Monday 15th – Sunday 21st September, 2014
Gracias a la vida que me ha dado tanto
Me dio dos luceros que cuando los abro
Perfecto distingo lo negro del blanco
Y en el ancho cielo su fondo estrellado
Y en las multitudes el hombre que yo amo.
(Thanks be to life, which has given me so much
It has given me two eyes, and when I open them
I clearly distinguish black from white
And in the high sky, its starry depths,
And from the crowds, the man that I love.)
– Gracias a la Vida (Thanks Be To Life) – Joan Baez’s final encore on Wednesday 17th September, Royal Festival Hall
Despite the security I established last week, there are still lots of changes going on around me. This week, my Facebook feed has been full of photographs of cramped study bedrooms as my friends move away from home and into their university accommodation, and for each new photograph I become more fond and more grateful for my own bed.
But then again, I myself am not static. For the second time in the past five days I took the train down to London on Wednesday afternoon to meet Rosa and Bijan. For the first time I navigated through the underground system alone, at rush hour of all times, and then over the Thames to the Southbank Centre. By pure coincidence we ate at the same Wagamama’s as on the first evening of the News Academy Summer School, and my mind flickered back to that wonderful week, already rose-tinged in my memory, but I was grateful to be back on the train home by 10.30pm. How will I cope next year?
Rosa and I spent the evening watching the stunning Joan Baez perform at the beautiful Royal Festival Hall. Though we both have our own modern music preferences, we grew up with the voices of Bruce Springsteen, Bob Dylan and Jackson Browne, alongside Baez, and by the end of this year Dylan will be the only one we’ve not seen perform together. She sang of rebellion and travel and goodbyes, and although most of the songs echoed only faintly in far-away creases of my memory her voice felt reminiscent of today. This was most prominent during her rendition of Imagine (music from 1.36), particularly at the line Imagine there’s no countries/It isn’t hard to do, considering the Scottish Independence Referendum was due to take place the following day.
On that Thursday, I got up at 6am to find out the result, and was relieved at the outcome as the final figures scrolled along the bottom of the screen underneath the footage of Alex Salmond’s speech. But at the same time, a tiny part of me was just a bit curious as to what would have happened if it had been a Yes vote. There were – and still are – a multitude of questions about Scotland’s future, and I think the lack of secure answers to those most critical (regarding, for instance, currency) was a huge factor in tipping the outcome to No. Ultimately, when it came to it, Scotland’s now became more important than the what if… questions of the Yes camp.
I’d stayed unusually quiet on the topic of the ‘#IndyRef’;I felt in many ways that it wasn’t up to me, and that, really, I didn’t have enough to say on the subject.
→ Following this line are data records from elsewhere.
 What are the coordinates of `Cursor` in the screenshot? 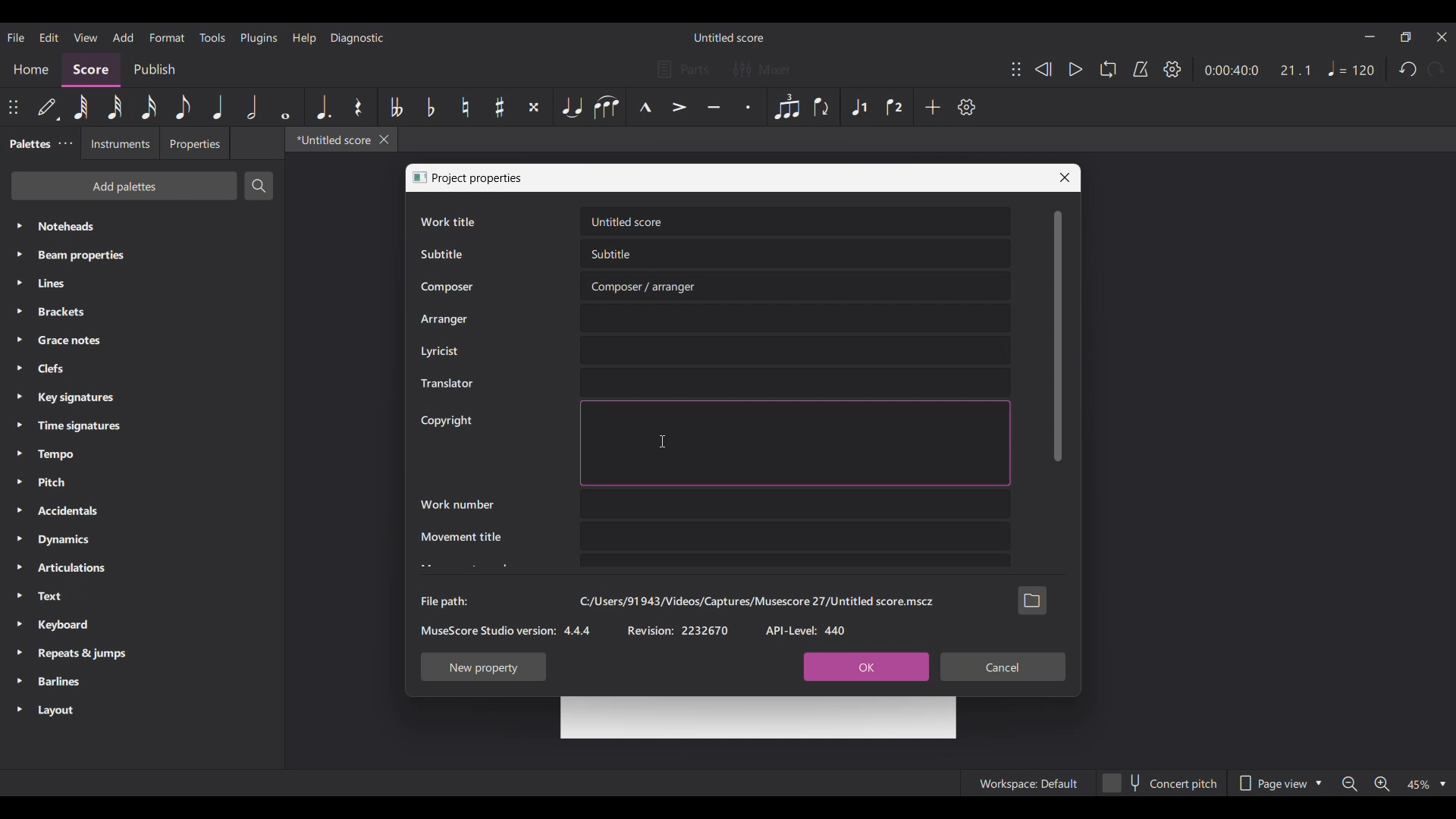 It's located at (662, 441).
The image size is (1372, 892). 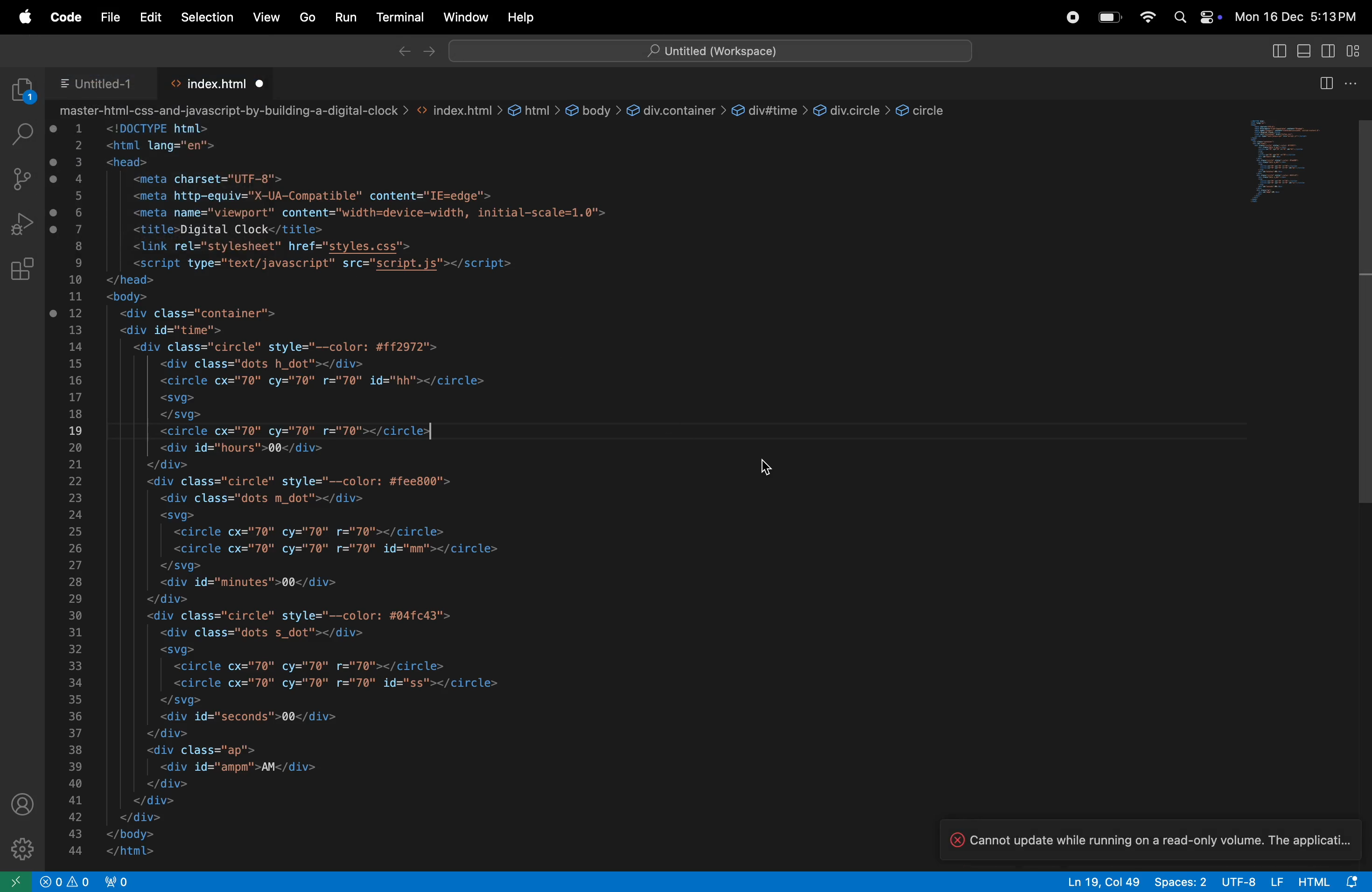 What do you see at coordinates (711, 48) in the screenshot?
I see `index title- untitled workspace` at bounding box center [711, 48].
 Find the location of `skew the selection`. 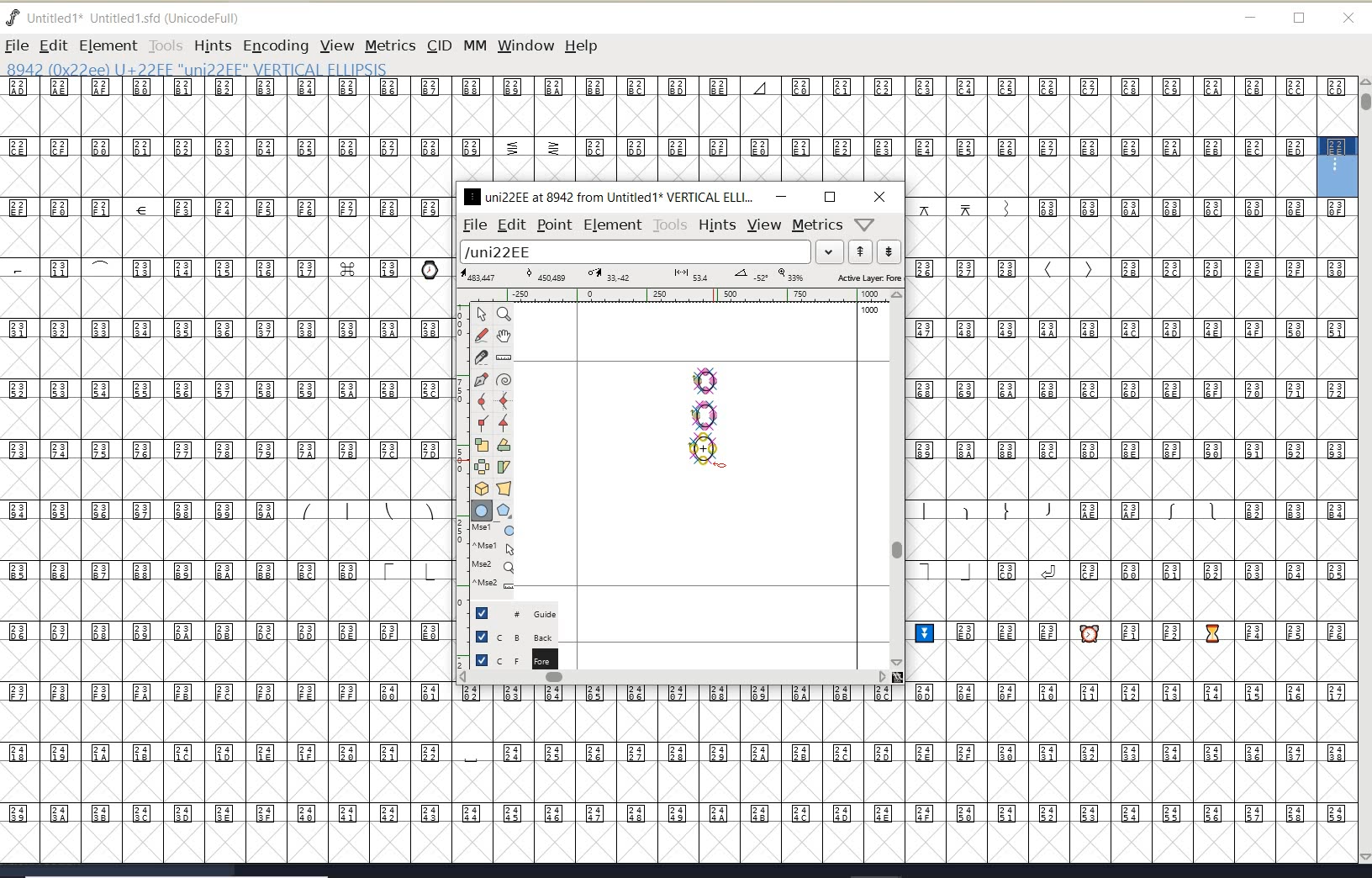

skew the selection is located at coordinates (503, 468).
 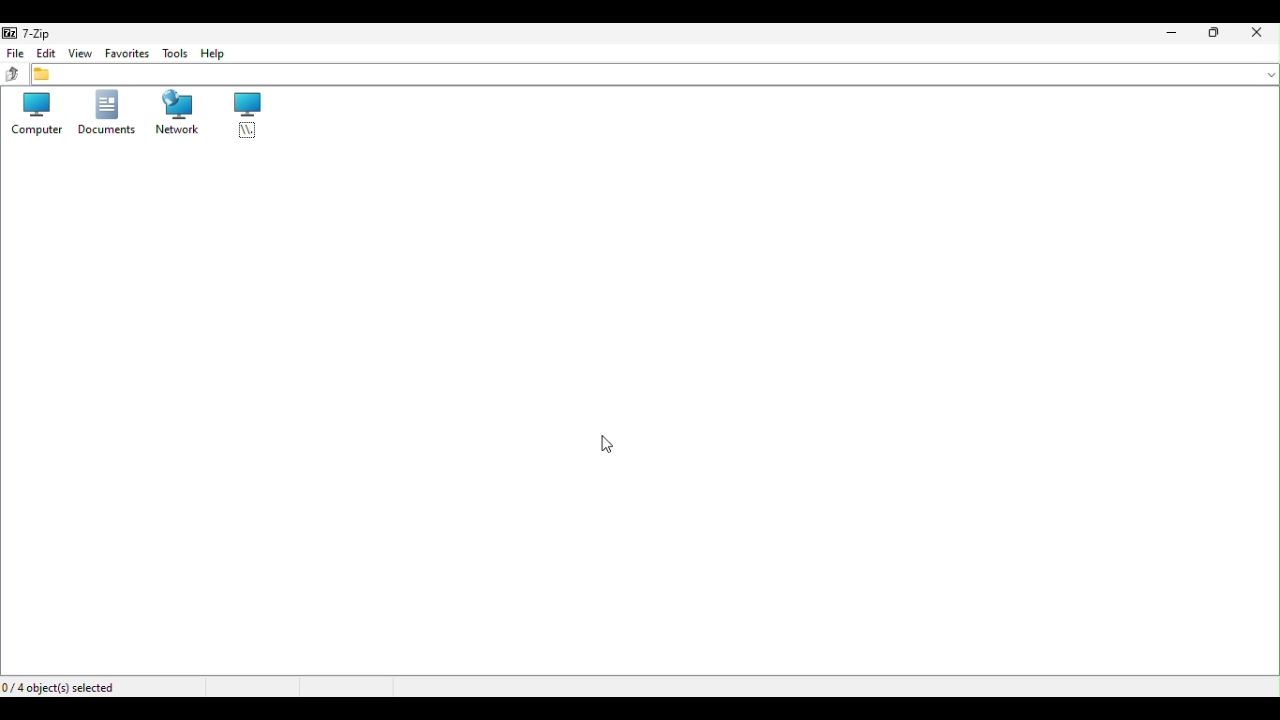 I want to click on Favourite, so click(x=127, y=53).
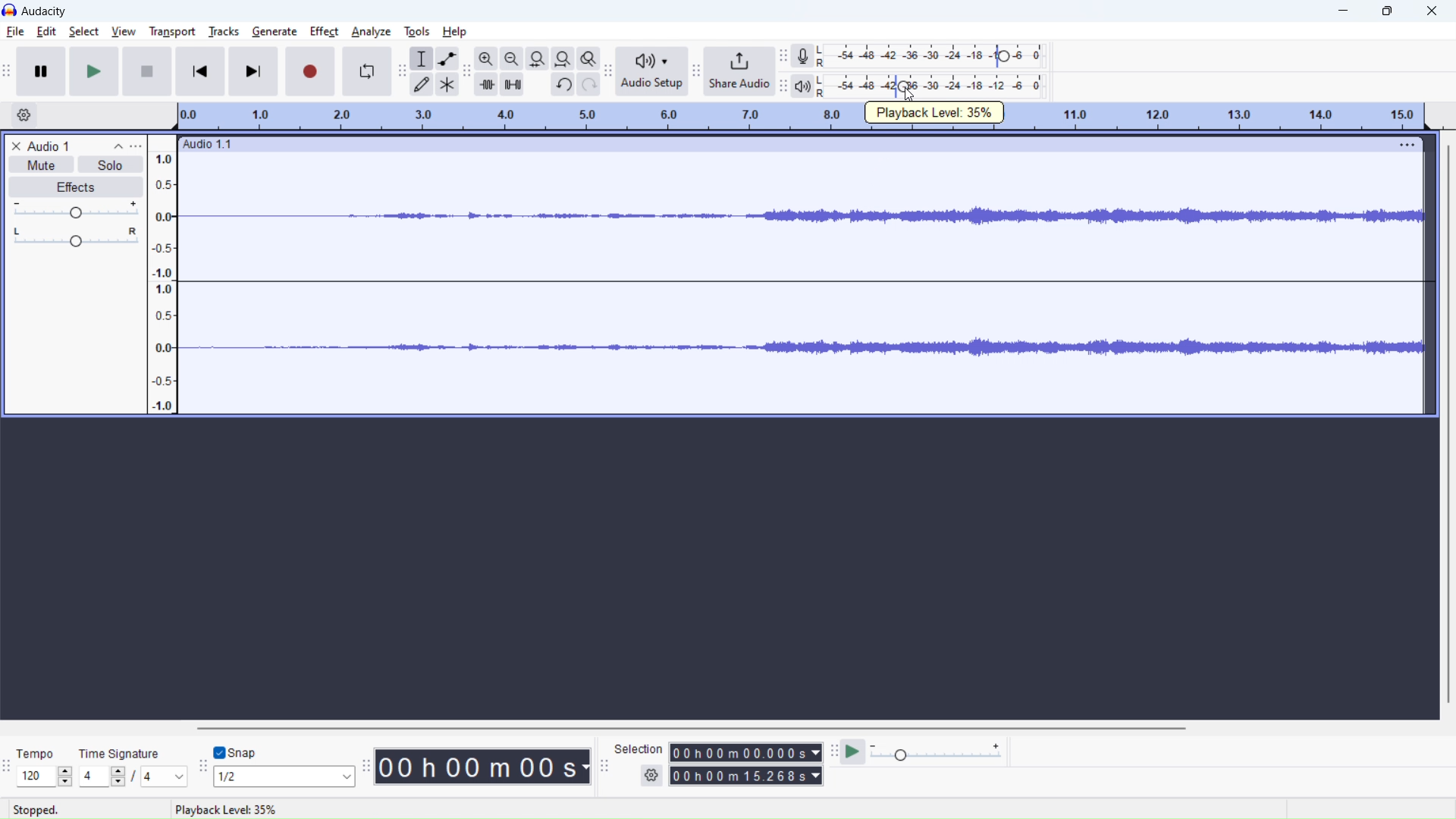 Image resolution: width=1456 pixels, height=819 pixels. What do you see at coordinates (834, 751) in the screenshot?
I see `play at speed toolbar` at bounding box center [834, 751].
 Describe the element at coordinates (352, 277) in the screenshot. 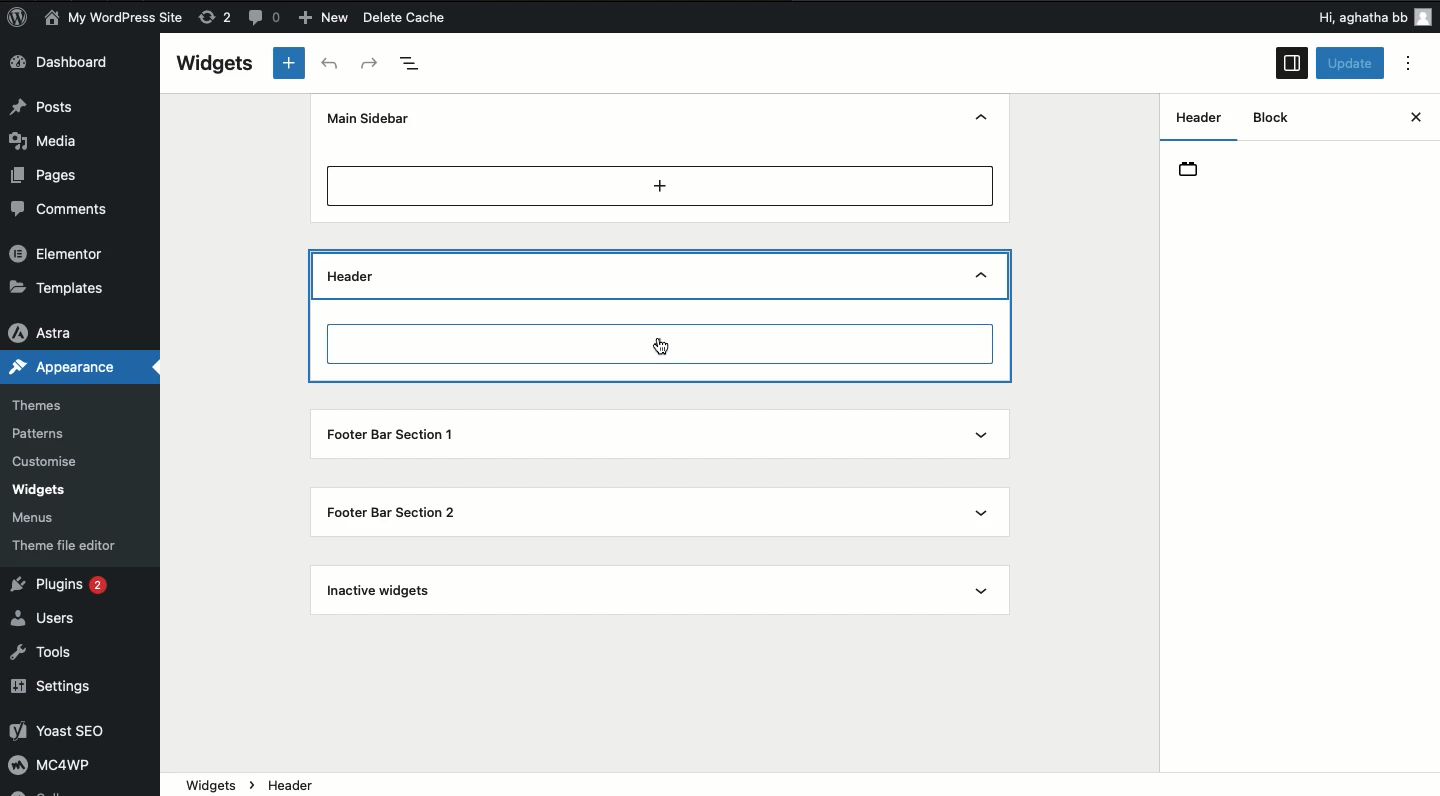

So it was only on that morning that I realised there was a lot it had to teach me. As far apart as I may be from my friends, if it’s right we’ll be okay. Next year I might drift away from home for a bit, but I can always come back in the end. But, most importantly, it’s time to stop thinking about the future; time to stop imagining ‘this time next year’ and focus on making now the best it can be.